Paul Haines
Brimstone Press (2011)
ISBN: 978-0-9805677-1-7
Reviewed by Guy Salvidge
Paul Haines’ third collection of stories, The Last Days of Kali Yuga, was recently launched at Swancon Thirty Six in Perth. I had the pleasure of attending the launch and hearing Haines read from his story “The Past is a Bridge Best Left Burned”. Having recently read the author’s earlier collection, Slice of Life, I was eager to get my hands on this latest collection from Perth-based Brimstome Press, and it didn’t disappoint. The Last Days of Kali Yuga firmly establishes Haines as one of Australia’s best horror writers (yes, I know he’s from New Zealand originally).
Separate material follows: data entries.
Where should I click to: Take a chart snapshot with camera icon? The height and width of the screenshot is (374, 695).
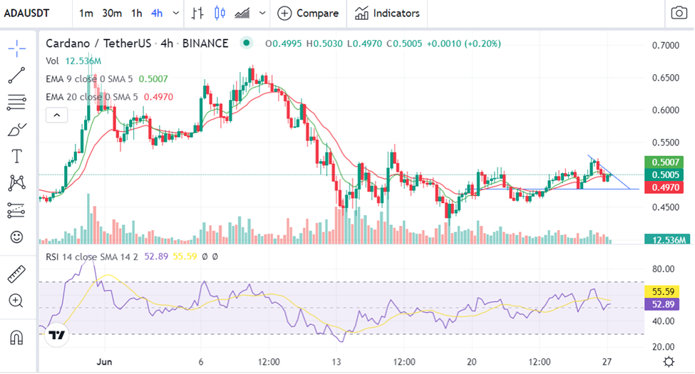coord(679,14)
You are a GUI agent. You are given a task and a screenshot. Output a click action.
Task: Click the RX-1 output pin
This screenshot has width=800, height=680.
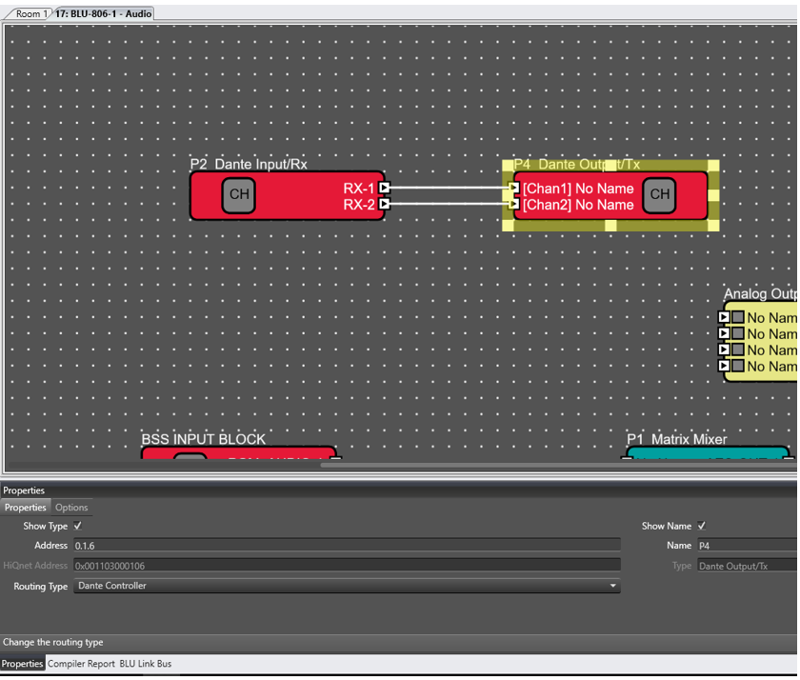click(x=383, y=189)
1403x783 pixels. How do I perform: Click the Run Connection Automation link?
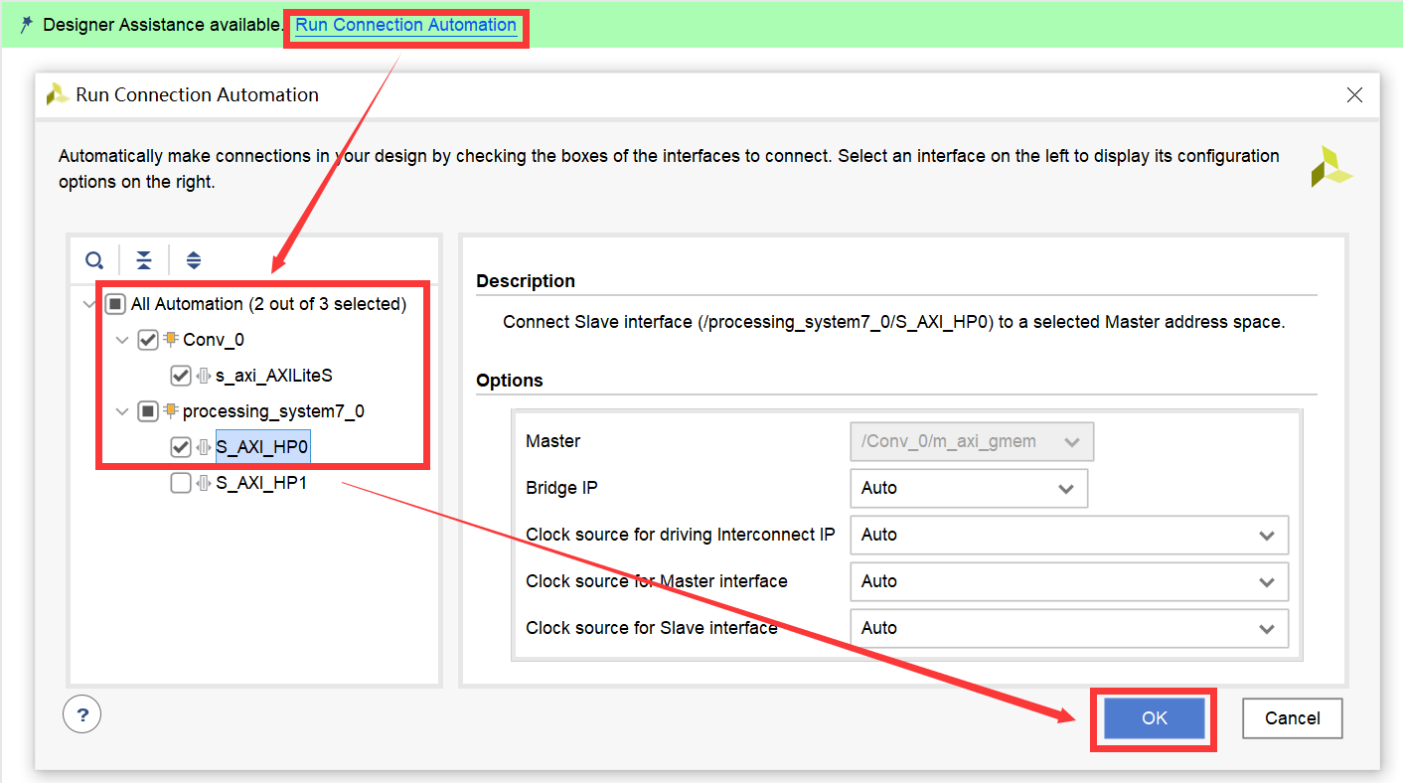(405, 25)
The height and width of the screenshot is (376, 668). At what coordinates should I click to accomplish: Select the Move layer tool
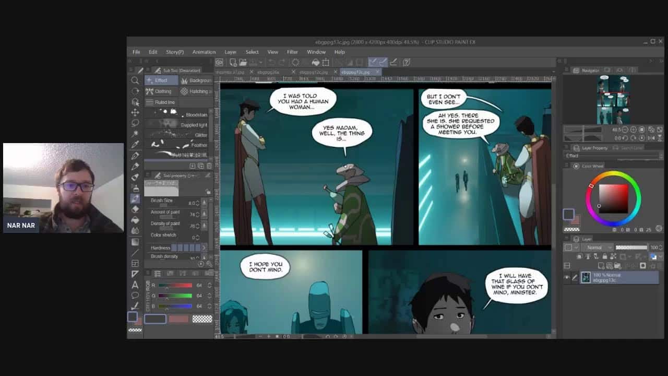tap(135, 112)
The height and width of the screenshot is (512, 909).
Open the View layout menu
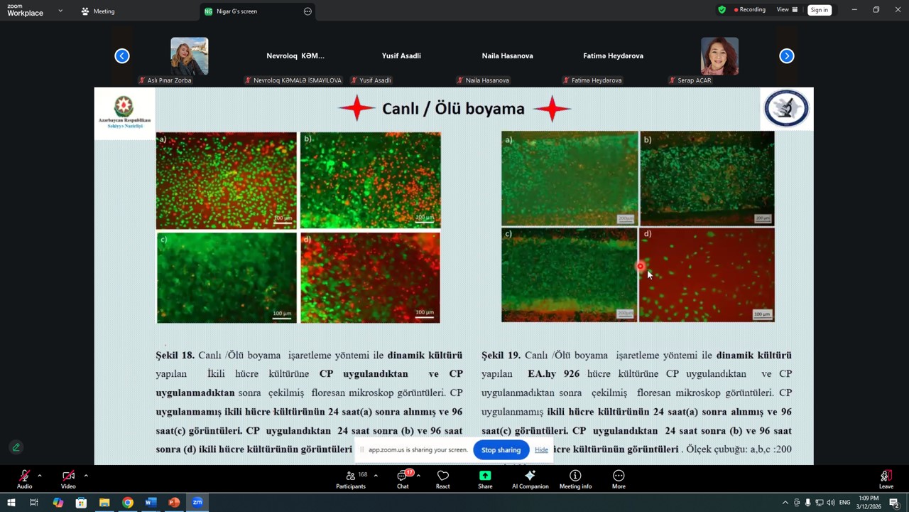(787, 10)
Haines warned me when he signed my copy of this book that the material was dark and perhaps disturbing in nature. I guess it says as much about me as it does of him, but I didn’t find anything particularly objectionable in these pages, although it’s true that some stories were very provocative. The writer Haines reminds me of most is M. John Harrison, whose work is similarly sardonic and sometimes vicious. A number of recurrent themes run through many of Haines’ stories, including but not limited to: the pressures and angst of urban living; sexual frustration and jealousy; and the cycle of seemingly inevitable violence. The author pulls few, if any, punches in his depiction of the more sordid side of life, and he keeps us close to the edge as readers. William S. Burroughs once said that ‘writing should have the immediacy and danger of bullfighting’; Paul Haines is certainly a writer whose work fits that bill.